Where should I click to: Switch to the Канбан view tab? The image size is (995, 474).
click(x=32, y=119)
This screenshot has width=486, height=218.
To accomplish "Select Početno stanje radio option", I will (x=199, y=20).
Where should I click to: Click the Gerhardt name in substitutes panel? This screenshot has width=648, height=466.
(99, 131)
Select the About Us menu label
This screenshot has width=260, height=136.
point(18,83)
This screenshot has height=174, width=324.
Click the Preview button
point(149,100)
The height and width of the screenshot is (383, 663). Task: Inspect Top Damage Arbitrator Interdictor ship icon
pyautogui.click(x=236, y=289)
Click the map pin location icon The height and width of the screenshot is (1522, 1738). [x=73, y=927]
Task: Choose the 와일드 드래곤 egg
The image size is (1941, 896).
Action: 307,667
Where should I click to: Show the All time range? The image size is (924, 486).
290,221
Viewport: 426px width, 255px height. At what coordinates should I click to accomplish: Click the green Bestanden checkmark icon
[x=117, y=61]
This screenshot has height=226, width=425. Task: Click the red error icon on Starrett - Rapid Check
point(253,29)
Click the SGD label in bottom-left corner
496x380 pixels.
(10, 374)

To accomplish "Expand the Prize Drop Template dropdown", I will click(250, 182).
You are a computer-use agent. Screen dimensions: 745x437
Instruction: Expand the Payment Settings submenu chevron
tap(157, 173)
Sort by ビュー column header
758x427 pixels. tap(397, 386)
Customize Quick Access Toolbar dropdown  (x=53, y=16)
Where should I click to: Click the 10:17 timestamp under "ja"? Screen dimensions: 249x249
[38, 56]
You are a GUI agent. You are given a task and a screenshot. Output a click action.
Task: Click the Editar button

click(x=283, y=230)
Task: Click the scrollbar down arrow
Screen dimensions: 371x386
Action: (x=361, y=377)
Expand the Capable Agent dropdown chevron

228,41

= = = = =

A word-for-word restatement of the records above from the line containing "You are a GUI" to their final line is all the answer should hold.

[Finished exercise]:
You are a GUI agent. You are given a task and a screenshot. Output a click action.
Task: Click the Editar button

click(x=283, y=230)
Task: Click the scrollbar down arrow
Screen dimensions: 371x386
Action: (x=361, y=377)
Expand the Capable Agent dropdown chevron

228,41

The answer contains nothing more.